Владимир и Эстрагон бесцельно проводят время в нескончаемых играх, следующая пьеса Беккета — о «конце игры», о последней игре в смертный час.

Действие «В ожидании Годо» разворачивается на пустынной, вселяющей ужас дороге. Действие «Конца игры» — в клаустрофическом интерьере. «В ожидании Годо» состоит из двух симметричных актов, уравновешивающих друг друга; «Конец игры» — одноактная пьеса, в которой показан изношенный механизм человеческого существования вплоть до полной остановки. Как и «В ожидании Годо», в этой пьесе персонажи разделяются на симметричные пары.

В пустой комнате с двумя маленькими окнами, в инвалидном кресле, проводит дни слепой старик Хамм. Он парализован и не может сдвинуться с места. Его слуга Клов не в состоянии сесть. В мусорных баках, стоящих у стены, обитают безногие родители Хамма, Нагг и Нелл. Вселенная погибла. Некая страшная катастрофа уничтожила весь мир. Остались в живых лишь четверо. Хотя возможно, только они так считают.
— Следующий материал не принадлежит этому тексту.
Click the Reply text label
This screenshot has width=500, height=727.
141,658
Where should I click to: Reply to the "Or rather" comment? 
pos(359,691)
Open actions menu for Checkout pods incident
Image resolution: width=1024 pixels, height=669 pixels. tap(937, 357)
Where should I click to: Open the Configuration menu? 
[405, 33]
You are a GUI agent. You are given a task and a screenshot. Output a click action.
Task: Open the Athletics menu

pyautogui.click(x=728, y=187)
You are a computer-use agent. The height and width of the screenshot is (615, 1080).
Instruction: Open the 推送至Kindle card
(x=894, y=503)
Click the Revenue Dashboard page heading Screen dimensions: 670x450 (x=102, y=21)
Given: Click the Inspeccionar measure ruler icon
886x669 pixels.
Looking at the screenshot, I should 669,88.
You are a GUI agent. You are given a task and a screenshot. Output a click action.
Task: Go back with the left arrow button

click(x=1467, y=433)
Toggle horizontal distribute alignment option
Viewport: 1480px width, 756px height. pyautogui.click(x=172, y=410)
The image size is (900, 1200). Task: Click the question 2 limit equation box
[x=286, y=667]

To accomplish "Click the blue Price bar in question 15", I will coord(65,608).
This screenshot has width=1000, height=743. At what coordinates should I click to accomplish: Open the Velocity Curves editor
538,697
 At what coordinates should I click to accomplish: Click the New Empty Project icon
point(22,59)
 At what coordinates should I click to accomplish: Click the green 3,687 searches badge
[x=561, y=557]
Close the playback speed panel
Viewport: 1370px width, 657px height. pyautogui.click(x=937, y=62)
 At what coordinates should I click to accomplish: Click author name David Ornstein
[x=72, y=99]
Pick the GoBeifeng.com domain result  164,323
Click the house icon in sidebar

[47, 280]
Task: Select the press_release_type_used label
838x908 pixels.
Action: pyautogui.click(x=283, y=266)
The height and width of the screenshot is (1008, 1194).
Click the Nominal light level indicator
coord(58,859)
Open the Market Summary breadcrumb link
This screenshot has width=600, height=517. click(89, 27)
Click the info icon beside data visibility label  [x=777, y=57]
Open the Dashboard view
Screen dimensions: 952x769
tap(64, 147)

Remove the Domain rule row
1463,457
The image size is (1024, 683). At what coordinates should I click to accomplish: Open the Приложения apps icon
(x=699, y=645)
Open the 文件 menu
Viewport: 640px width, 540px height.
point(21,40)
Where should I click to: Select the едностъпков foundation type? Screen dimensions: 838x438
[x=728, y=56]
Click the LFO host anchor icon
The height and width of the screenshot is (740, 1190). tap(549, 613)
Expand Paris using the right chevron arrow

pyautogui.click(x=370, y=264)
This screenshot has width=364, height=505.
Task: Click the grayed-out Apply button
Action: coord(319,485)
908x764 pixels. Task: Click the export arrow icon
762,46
Хамм и Клов (ham actor — актёр, бьющий на дешёвый эффект и клоун? Hammer and Nail — молоток и гвоздь; clou — гвоздь по-французски) в некоторой степени соответствуют Поццо и Лаки. Хамм — господин, Клов — слуга. Хамм эгоистичен, плотояден, деспотичен. Клов ненавидит Хамма, хочет от него уйти, но вынужден ему подчиняться. «Поди сделай это, сделай то, и я делаю. Не отказываюсь. Почему?»59 Найдёт ли Клов в себе силы, чтобы уйти? В этом источник драматического напряжения пьесы. Если Клов уйдёт, Хамм должен умереть, поскольку никого не осталось в живых, да и запасы еды почти иссякли. Если Клов найдёт в себе силы уйти, он не только убьёт Хамма, но совершит самоубийство, достигнув цели в отличие от Эстрагона и Владимира, много раз терпевших в этом неудачу.

вернуться

16

Цитаты из труда Сартра «Бытие и ничто» даются в переводе с английского, сделанном М. Эсслином. Переводчик и автор предисловия В. И. Колядко вступает в полемику с российскими учеными, считая, что перевод на русский язык категории Сартра mauvaic foi как плохая вера (англ. — bad faith) «не раскрывает её смысла, так как совершенно непонятно, как вера может быть плохой, дурной». Он использует понятие «непреднамеренный самообман» или просто «самообман». См. Сартр Жан-Поль. Бытие и ничто. М., 2004. С. 8.